A escolha do protocolo se ajusta ao paciente e ao exame. Um procedimento indolor que exige apenas imobilidade pede uma abordagem diferente de um exame que envolve manipulação dolorosa. Agentes reversíveis, como a dexmedetomidina, em pacientes bem selecionados, têm a vantagem de permitir encurtar a recuperação quando desejamos. Outro ponto importante é avaliar se combinações de fármacos não podem render uma sedação mais consistente e com menos efeitos indesejados do que doses altas de um único fármaco.
A monitoração, como eu sempre encho o saco aqui no Instagram, é, ao meu ver, o grande diferencial de uma sedação imprudente em um procedimento seguro. Oximetria, avaliação da ventilação, frequência cardíaca e temperatura merecem acompanhamento, e o paciente sedado não deve ficar sem observação. A sala de exame precisa ter, à mão, o mínimo para responder a uma intercorrência. Isso inclusive está bem delimitado em diretrizes e consensos, além de constar na regulamentação da nossa atividade.
Uma atenção especial vai para os braquicefálicos, que somam via aérea comprometida e maior risco de obstrução sob sedação, e para os quais o planejamento e a vigilância na recuperação são ainda mais críticos. Aliás, a recuperação é um momento que merece o mesmo cuidado da sedação em si, porque muitas intercorrências aparecem justamente quando o paciente começa a despertar e a equipe já relaxou a atenção.

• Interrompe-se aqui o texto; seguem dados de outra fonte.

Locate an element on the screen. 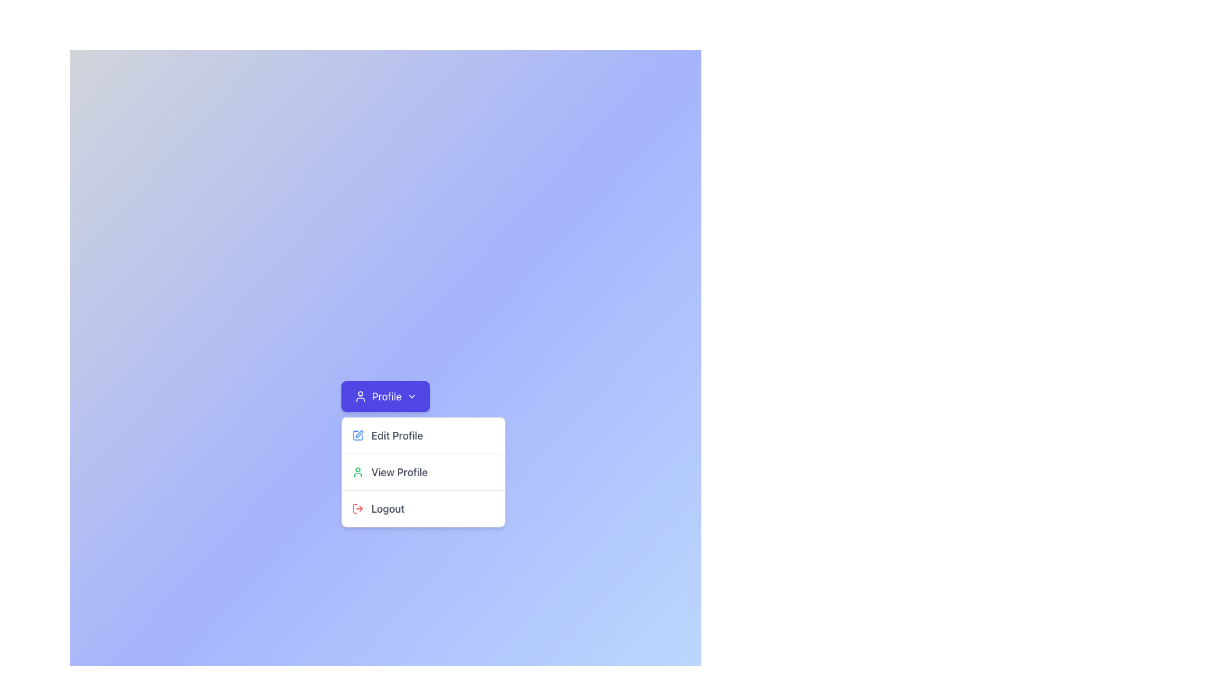 The height and width of the screenshot is (693, 1232). the user profile silhouette icon located within the purple 'Profile' button at the top-left of the button is located at coordinates (359, 395).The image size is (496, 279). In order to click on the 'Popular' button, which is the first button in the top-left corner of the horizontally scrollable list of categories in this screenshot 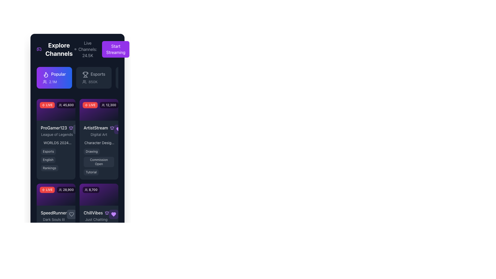, I will do `click(54, 77)`.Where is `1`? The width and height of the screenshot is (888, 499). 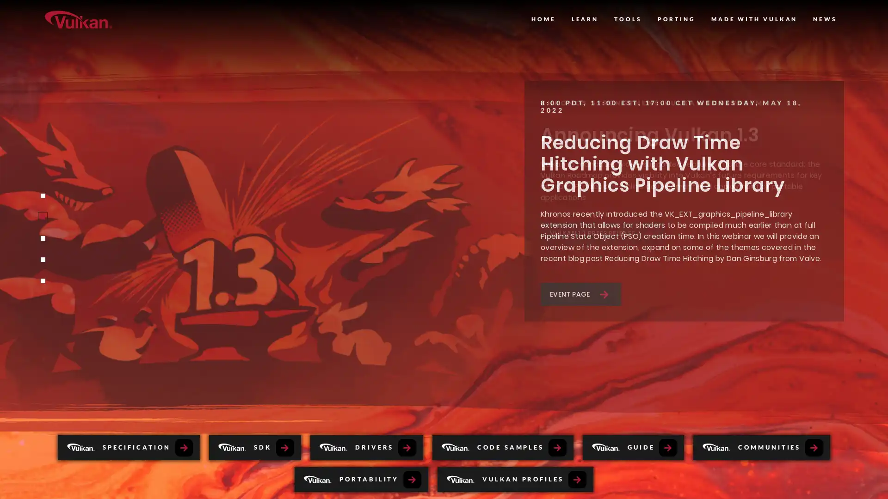
1 is located at coordinates (42, 196). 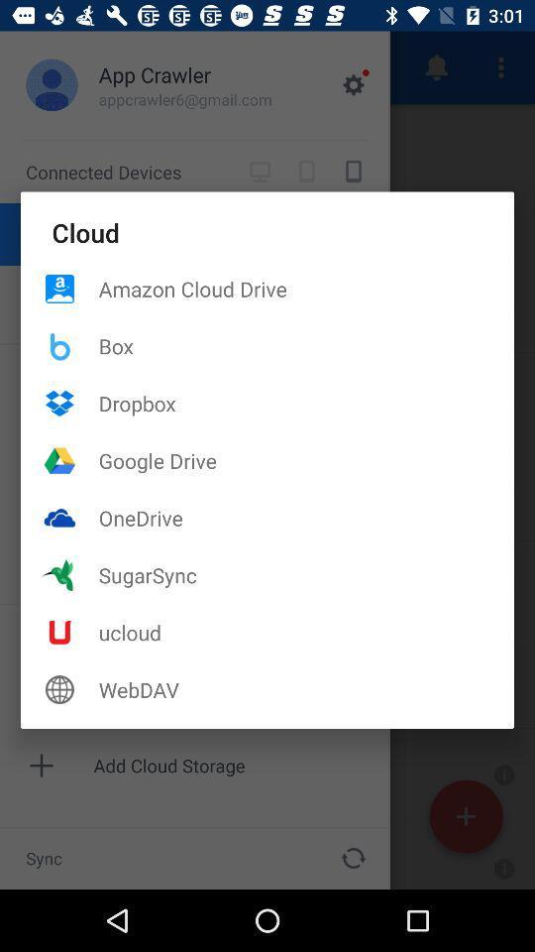 What do you see at coordinates (306, 516) in the screenshot?
I see `onedrive item` at bounding box center [306, 516].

É bom lembrar que não é só braquicefálico, idoso ou pacientes com distúrbios cardiovasculares que têm risco. Todo paciente sedado precisa de atenção dedicada.
Uma sedação ambulatorial boa é tipo viagem de avião: o legal é quando nada de surpreendente acontece, justamente porque foi bem planejada. Tratar a sedação para exames com o mesmo respeito que se dá à anestesia cirúrgica é o que mantém esses procedimentos na categoria de rotina tranquila, e não de susto evitável.